▸ WRITTEN PROBLEM A
According to the passage on workplace alcohol misuse, how many working days are lost each year to alcohol-related sickness?

There is a clear link between the misuse of alcohol and reduced safety, productivity and efficiency in the workplace.

The government estimates that up to 17 million working days are lost each year due to alcohol related sickness. Work related alcohol misuse costs the economy up to £6.4 billion each year (Cabinet Officer 2003). Depression, nervous debility and anxiety (often written on sick notes) are conditions that can be caused by alcohol misuse. In East Lancashire approximately 50,000 (roughly a quarter of the adult population) are drinking at hazardous or harmful levels. Statistics such as these demonstrate that there is a real likelihood of alcohol problems occurring in the workplace. Forward thinking pro-active employers will develop effective procedures to deal with alcohol related problems and as good employer will take steps to promote safe, sensible drinking messages throughout the workforce.

Why promote safer drinking messages at work?

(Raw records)
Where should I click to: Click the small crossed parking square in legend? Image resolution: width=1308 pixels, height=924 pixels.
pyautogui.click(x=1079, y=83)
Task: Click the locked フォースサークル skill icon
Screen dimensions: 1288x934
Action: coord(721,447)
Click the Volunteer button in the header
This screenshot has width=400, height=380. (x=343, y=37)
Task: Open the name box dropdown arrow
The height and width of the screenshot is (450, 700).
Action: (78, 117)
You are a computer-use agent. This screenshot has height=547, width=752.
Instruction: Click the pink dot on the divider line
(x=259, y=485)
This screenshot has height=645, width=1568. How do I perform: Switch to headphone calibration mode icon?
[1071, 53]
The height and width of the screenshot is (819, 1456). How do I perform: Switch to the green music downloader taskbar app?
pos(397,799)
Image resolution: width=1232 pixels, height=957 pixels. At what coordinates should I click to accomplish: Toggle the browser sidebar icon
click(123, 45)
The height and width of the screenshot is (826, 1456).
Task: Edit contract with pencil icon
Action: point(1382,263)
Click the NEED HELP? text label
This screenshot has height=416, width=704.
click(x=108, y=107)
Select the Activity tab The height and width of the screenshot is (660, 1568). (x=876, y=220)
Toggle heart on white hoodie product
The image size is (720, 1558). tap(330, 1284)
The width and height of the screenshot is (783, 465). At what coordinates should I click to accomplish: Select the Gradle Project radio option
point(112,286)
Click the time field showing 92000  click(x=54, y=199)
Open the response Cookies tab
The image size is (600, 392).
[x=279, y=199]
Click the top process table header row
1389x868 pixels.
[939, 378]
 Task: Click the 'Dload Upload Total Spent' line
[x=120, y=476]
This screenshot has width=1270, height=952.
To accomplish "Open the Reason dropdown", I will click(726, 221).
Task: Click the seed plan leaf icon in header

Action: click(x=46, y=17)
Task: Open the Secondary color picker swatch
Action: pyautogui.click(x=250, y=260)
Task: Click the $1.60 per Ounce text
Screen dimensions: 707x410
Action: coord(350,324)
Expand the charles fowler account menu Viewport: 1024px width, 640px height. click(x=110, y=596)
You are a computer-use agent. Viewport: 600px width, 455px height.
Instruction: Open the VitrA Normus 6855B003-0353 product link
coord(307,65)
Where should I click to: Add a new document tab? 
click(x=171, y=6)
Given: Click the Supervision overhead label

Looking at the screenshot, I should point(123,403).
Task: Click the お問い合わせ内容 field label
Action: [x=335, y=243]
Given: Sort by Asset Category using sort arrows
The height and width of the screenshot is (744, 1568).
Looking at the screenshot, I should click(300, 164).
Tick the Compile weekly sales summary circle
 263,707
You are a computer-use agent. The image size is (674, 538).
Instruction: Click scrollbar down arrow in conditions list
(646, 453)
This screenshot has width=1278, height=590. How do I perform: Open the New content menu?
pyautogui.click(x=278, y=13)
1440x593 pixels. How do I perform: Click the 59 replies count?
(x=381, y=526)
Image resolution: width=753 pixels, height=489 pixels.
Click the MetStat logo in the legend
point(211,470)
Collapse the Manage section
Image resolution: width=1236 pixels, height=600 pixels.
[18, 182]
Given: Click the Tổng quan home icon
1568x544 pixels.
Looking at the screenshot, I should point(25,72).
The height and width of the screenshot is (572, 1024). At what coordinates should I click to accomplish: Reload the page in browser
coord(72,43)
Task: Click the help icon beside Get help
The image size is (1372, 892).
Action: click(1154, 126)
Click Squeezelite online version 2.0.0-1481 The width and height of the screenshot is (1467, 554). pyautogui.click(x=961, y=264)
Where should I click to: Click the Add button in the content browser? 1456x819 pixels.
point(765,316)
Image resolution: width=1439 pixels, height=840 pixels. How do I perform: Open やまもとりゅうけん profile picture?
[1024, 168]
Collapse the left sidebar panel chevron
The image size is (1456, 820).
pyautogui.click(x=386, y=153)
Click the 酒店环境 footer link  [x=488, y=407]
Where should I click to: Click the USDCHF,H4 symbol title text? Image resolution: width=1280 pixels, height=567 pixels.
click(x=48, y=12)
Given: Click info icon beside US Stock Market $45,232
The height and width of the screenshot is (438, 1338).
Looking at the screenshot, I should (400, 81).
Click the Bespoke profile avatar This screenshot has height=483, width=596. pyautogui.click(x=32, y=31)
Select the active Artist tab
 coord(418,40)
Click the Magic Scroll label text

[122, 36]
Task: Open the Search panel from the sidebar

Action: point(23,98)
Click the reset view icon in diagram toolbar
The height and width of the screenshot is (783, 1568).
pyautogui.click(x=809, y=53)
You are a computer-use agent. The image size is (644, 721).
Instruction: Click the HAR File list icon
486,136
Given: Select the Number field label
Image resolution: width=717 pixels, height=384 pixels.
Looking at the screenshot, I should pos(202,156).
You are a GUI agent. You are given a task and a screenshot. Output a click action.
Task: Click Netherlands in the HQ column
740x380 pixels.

▸ WRITTEN PROBLEM B
Quote the entries word for word, from the line with "Click the 酒店环境" to the line with "Click the Bespoke".

▸ CORRECT RESULT A
Up to 17 million working days.

▸ CORRECT RESULT B
Click the 酒店环境 footer link  [x=488, y=407]
Where should I click to: Click the USDCHF,H4 symbol title text? Image resolution: width=1280 pixels, height=567 pixels.
click(x=48, y=12)
Given: Click info icon beside US Stock Market $45,232
The height and width of the screenshot is (438, 1338).
Looking at the screenshot, I should (400, 81).
Click the Bespoke profile avatar This screenshot has height=483, width=596. pyautogui.click(x=32, y=31)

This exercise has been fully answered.